Page MenuHomePhabricator

API for SpamBlacklist
Closed, ResolvedPublic

Description

Similar to action=titleblacklist (https://en.wikipedia.org/w/api.php?action=titleblacklist&tbtitle=Foo), a simple API to check if the provided url is blacklisted.


Version: unspecified
Severity: enhancement

Details

Reference
bz54441

Event Timeline

bzimport raised the priority of this task from to Medium.Nov 22 2014, 2:09 AM
bzimport set Reference to bz54441.

Change 85512 had a related patch set uploaded by Jackmcbarn:
Add an API action to test blacklisted URLs

https://gerrit.wikimedia.org/r/85512

Does this cross reference the whitelist?

(In reply to comment #2)

Does this cross reference the whitelist?

The current patch does.

Betacommand TimStarling: to what are you referring to in your last comment on 54441
Betacommand * bug 54441
Elsie Betacommand: There's no stated use-case.
Betacommand I can easily see several
Betacommand reviewing links on a wiki
Betacommand seeing which are and which are not blacklisted
Betacommand and if a domain is blacklisted is a particular link whitelisted
Betacommand and finding what blacklist rules are hitting a given link, (IE finding what caused a link to get caught by the blacklist)
Betacommand I have seen several cases where either an error or minor oversight in a blacklisting caused collateral, and finding the correct rule can be an issue

(In reply to comment #5)

Betacommand reviewing links on a wiki
Betacommand seeing which are and which are not blacklisted

That application is not efficiently supported by the proposed patch. You need a batch lookup, you don't want to be doing hundreds of API queries on a page with hundreds of links.

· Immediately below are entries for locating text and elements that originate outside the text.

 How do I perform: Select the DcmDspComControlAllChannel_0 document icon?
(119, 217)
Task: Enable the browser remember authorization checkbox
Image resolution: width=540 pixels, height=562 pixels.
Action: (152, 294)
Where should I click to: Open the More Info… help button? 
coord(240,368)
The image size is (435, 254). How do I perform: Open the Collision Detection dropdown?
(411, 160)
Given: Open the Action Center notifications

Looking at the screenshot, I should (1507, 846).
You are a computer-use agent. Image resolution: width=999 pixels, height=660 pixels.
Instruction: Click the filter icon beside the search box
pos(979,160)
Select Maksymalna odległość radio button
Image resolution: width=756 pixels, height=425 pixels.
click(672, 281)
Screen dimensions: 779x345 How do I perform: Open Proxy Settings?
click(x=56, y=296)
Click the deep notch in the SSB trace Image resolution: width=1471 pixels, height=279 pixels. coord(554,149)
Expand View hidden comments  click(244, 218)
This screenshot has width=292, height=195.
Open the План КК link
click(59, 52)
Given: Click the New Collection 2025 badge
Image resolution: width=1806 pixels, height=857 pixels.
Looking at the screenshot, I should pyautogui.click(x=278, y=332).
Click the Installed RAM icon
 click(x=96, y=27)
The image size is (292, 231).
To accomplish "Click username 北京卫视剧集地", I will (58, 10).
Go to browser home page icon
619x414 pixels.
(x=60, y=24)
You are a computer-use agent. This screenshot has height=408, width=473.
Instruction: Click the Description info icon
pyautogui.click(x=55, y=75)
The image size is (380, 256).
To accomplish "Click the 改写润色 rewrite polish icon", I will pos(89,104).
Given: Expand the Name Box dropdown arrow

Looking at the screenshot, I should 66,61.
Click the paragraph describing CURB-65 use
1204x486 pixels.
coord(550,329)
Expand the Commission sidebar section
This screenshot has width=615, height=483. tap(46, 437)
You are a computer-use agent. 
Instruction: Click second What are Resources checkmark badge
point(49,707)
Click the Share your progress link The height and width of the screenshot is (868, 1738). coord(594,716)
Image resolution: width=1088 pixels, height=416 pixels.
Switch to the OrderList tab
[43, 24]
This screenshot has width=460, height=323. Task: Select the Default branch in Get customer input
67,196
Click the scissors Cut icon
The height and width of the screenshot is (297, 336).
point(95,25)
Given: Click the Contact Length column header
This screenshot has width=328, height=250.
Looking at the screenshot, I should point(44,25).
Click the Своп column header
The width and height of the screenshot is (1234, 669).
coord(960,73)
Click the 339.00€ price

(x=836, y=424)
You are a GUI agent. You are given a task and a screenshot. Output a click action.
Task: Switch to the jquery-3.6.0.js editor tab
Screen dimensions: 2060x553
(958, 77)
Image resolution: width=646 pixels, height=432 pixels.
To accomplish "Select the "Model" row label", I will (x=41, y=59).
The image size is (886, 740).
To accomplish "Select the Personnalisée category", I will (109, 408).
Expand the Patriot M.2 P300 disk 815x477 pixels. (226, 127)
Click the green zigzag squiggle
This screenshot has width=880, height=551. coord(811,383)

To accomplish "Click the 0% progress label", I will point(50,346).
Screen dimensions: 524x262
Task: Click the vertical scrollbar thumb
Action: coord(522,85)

Could adding a programmatic way to check for blacklisted URLs lead to smarter spam? I think there's a concern that adding this functionality, in batch form or otherwise, would make a wiki more susceptible to abuse. Thoughts?

(In reply to comment #7)

Could adding a programmatic way to check for blacklisted URLs lead to smarter
spam? I think there's a concern that adding this functionality, in batch form
or otherwise, would make a wiki more susceptible to abuse. Thoughts?

Anyone can currently download https://meta.wikimedia.org/wiki/Spam_blacklist and parse it locally which would be much faster than trying to use an API to check if a link is blacklisted.

The only concern I would have is if a a file blacklist is being used, there's a good chance it isn't public. Might be worth automatically disabling the API module if any file blacklist is being used.

Beetstra.wiki wrote:

@MZMcBride - Spammers are inherently smart (they make money with it, that is their drive). We've seen many tricks to try and get around the blacklist. That generally has 2 effects: first, we blacklist the evading stuff without even considering to warn, and indef any accounts involved without discussion, and secondly, delisting of any of the domains will be denied forever - if you really want to continue your abuse to that level and show that much persistence, it is just plain game over. And anyway, this is possible already by, as others suggest as a solution, to just download the lists manually and do the same trick yourself. There are even tricks which one could consider to program into the software (make the software follow links to the endpoint - if it is a redirect site, like tinyurl.com, pointing to a blacklisted domain, block the edit .. etc.)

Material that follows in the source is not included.